Repeat every line of the data exactly, but not the pictures.

● ● ● ● ●

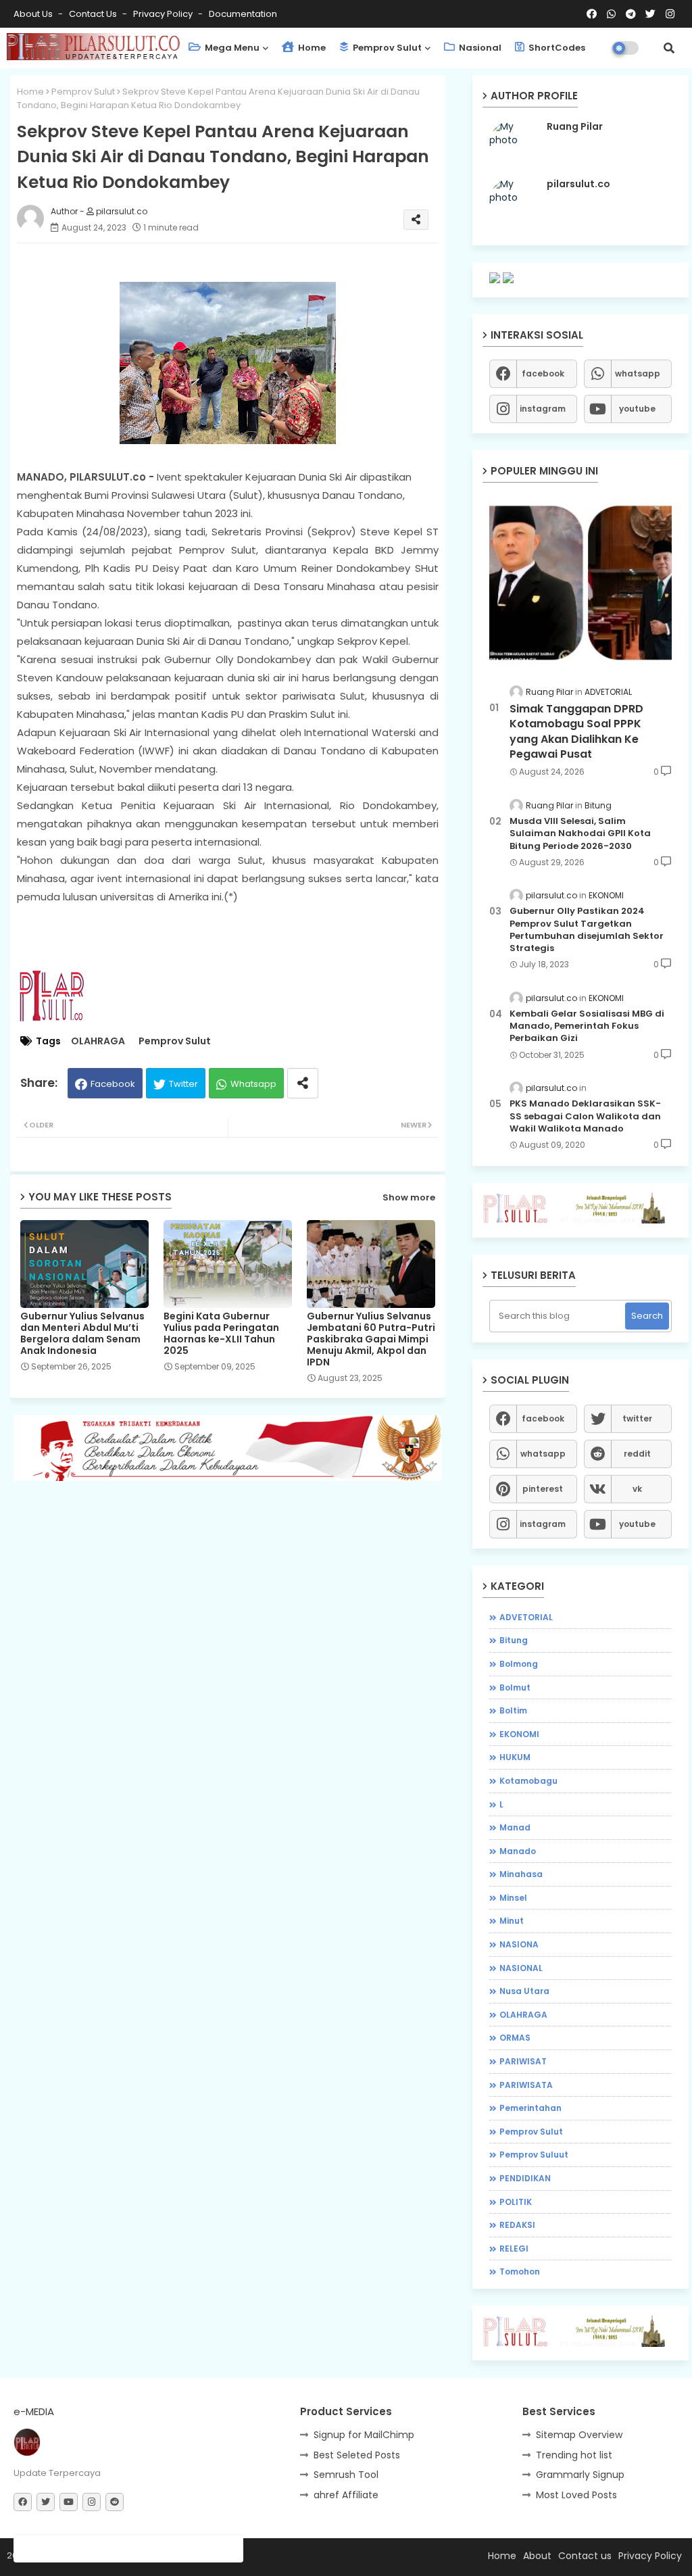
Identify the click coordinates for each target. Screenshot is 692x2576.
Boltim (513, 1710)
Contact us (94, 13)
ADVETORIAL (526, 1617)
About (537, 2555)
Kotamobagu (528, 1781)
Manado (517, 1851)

● ● ● ● ●

• **RESULT FOR THIS EXERCISE**
Identify the click coordinates for each target. Screenshot is 692x2576.
Boltim (513, 1710)
Contact us (94, 13)
ADVETORIAL (526, 1617)
About (537, 2555)
Kotamobagu (528, 1781)
Manado (517, 1851)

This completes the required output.